Musiał: Co teraz wybuchnie?

Tuż przed Świętami Bożego Narodzenia portal PCh24.pl opublikował informację o kontrowersyjnej decyzji papieża Franciszka, który polecił, aby na krzyżu znajdującym się w jednym z rzymskich kościołów zawieszona została… kamizelka ratunkowa. Ma ona symbolizować szacunek do wartości ludzkiego życia, w tym szczególnie imigranta. Alegoria ta odnosi się do kanału przerzutu imigrantów z Afryki Północnej do południowych Włoch, którzy właśnie ubrani w takie kamizelki, na niewielkich łodziach, przemierzają Morze Śródziemne.

Ciekawy komentarz do tej sytuacji zamieścił w mediach społecznościowych znany działacz pro-life Marcin Musiał. Publikujemy go poniżej jako jeden z głosów w toczącej się dyskusji na temat szans i zagrożeń płynących z otwarcia się Unii Europejskiej na imigrację z Azji i Afryki.

Równo rok temu zginął Łukasz Urban – polski kierowca zamordowany wraz z 11 innymi ofiarami przez „imigranta” z Tunezji.

Regularnie powtarzane są kolejne krwawe ataki – w Paryżu (130 ofiar), Brukseli (38 ofiar), Nicei (85 ofiar), Manchasterze (22 ofiary), Londynie (8 ofiar) i Barcelonie (13 ofiar).

2015 rok – tzw. sylwester w Kolonii. Grupa „imigrantów” dopuściła się masowych gwałtów i bijatyk z policją. Tylko tego jednego wieczoru oficjalnie zanotowano 1300 przestępstw, w tym ponad 660 napaści seksualnych.
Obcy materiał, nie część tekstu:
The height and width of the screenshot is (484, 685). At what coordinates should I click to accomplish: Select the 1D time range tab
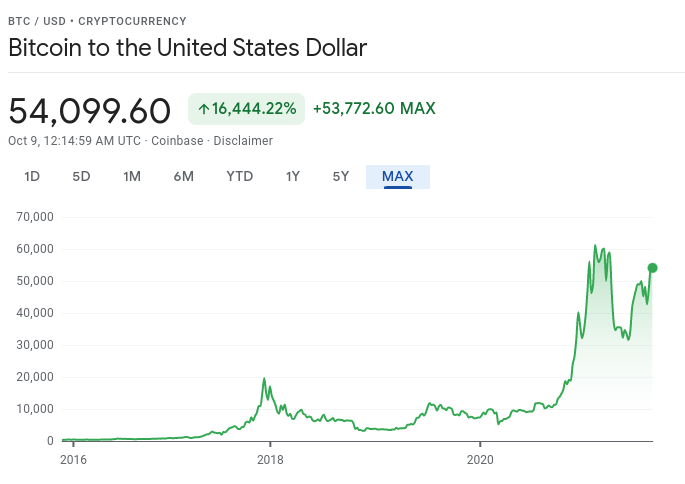click(x=32, y=177)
Dominującym wyznaniem w Brukseli jest islam. Najpopularniejszym imieniem nadawanym noworodkom w Berlinie w 2018 r. był Mohammed. Skali masowej „imigracji” nikt nie kontroluje. Europejczycy dawno już porzucili wiarę w Boga i przestali mieć dzieci, w związku z czym dokonuje się obecnie podmiana kulturowo-cywilizacyjna, w wyniku której znana nam Europa zachodnia przestaje istnieć.

Resztki katolików oczekują wsparcia i umocnienia gdyż ich codzienne życie w pogańskim świecie jest coraz trudniejsze i coraz bardziej niebezpieczne. Całe społeczeństwa, pogrążone w chaosie, zamęcie i moralno-duchowej nędzy domagają się niesienia im Prawdy. Zamiast tego otrzymują bluźnierczą profanację najświętszego symbolu wiary, która jest ich jedynym ratunkiem.

W 1917 roku w Fatimie Matka Boża powiedziała, że już wkrótce I wojna światowa zakończy się. Ale jeśli ludzie nie przestaną grzeszyć i obrażać Boga, wybuchnie druga, jeszcze straszniejsza. Tak też się stało. Co teraz wybuchnie, jeśli na naszych oczach, w samym sercu Watykanu, dzieją się takie rzeczy?